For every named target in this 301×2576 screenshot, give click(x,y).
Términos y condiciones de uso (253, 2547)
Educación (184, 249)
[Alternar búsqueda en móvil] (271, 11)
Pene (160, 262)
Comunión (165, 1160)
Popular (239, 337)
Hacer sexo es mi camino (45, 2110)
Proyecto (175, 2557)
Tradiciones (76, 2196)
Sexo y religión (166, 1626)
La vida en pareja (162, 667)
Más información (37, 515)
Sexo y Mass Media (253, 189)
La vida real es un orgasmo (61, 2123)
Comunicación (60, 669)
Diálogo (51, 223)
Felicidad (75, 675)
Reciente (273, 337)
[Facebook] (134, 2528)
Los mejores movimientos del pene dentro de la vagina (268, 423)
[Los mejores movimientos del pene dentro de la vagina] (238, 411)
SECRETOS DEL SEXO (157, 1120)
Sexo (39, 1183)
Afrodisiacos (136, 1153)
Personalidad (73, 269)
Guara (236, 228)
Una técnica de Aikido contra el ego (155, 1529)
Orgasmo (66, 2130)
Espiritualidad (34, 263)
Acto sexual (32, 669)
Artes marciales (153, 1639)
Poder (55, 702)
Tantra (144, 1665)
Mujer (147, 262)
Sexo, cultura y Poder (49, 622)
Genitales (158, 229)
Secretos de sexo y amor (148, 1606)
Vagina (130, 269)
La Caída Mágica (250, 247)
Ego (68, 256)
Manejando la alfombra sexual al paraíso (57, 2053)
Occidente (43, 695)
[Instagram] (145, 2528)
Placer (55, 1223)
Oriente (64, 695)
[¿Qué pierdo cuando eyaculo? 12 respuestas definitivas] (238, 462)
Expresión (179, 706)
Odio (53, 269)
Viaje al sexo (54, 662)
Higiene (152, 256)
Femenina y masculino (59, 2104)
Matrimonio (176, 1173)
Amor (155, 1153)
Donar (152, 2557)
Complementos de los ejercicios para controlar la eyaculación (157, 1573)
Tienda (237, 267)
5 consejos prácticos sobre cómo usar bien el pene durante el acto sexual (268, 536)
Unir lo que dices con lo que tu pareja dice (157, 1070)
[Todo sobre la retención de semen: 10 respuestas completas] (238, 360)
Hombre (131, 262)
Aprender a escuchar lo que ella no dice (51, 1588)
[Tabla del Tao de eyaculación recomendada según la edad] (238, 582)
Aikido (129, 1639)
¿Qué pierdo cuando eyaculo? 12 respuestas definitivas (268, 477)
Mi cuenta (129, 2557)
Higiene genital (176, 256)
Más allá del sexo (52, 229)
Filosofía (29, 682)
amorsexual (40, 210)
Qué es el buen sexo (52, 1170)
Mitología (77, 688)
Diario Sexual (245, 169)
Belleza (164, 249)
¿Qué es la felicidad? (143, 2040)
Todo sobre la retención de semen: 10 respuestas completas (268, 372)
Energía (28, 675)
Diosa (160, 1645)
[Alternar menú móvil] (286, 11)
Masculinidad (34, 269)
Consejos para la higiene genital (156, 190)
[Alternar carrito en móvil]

★ ★ ★ ★ ★

- The problem -
Verbatim output is expected for the lines from the start of the data to the line in which "Higiene (152, 256)" appears, both included.

- Written solution -
For every named target in this 301×2576 screenshot, give click(x,y).
Términos y condiciones de uso (253, 2547)
Educación (184, 249)
[Alternar búsqueda en móvil] (271, 11)
Pene (160, 262)
Comunión (165, 1160)
Popular (239, 337)
Hacer sexo es mi camino (45, 2110)
Proyecto (175, 2557)
Tradiciones (76, 2196)
Sexo y religión (166, 1626)
La vida en pareja (162, 667)
Más información (37, 515)
Sexo y Mass Media (253, 189)
La vida real es un orgasmo (61, 2123)
Comunicación (60, 669)
Diálogo (51, 223)
Felicidad (75, 675)
Reciente (273, 337)
[Facebook] (134, 2528)
Los mejores movimientos del pene dentro de la vagina (268, 423)
[Los mejores movimientos del pene dentro de la vagina] (238, 411)
SECRETOS DEL SEXO (157, 1120)
Sexo (39, 1183)
Afrodisiacos (136, 1153)
Personalidad (73, 269)
Guara (236, 228)
Una técnica de Aikido contra el ego (155, 1529)
Orgasmo (66, 2130)
Espiritualidad (34, 263)
Acto sexual (32, 669)
Artes marciales (153, 1639)
Poder (55, 702)
Tantra (144, 1665)
Mujer (147, 262)
Sexo, cultura y Poder (49, 622)
Genitales (158, 229)
Secretos de sexo y amor (148, 1606)
Vagina (130, 269)
La Caída Mágica (250, 247)
Ego (68, 256)
Manejando la alfombra sexual al paraíso (57, 2053)
Occidente (43, 695)
[Instagram] (145, 2528)
Placer (55, 1223)
Oriente (64, 695)
[¿Qué pierdo cuando eyaculo? 12 respuestas definitivas] (238, 462)
Expresión (179, 706)
Odio (53, 269)
Viaje al sexo (54, 662)
Higiene (152, 256)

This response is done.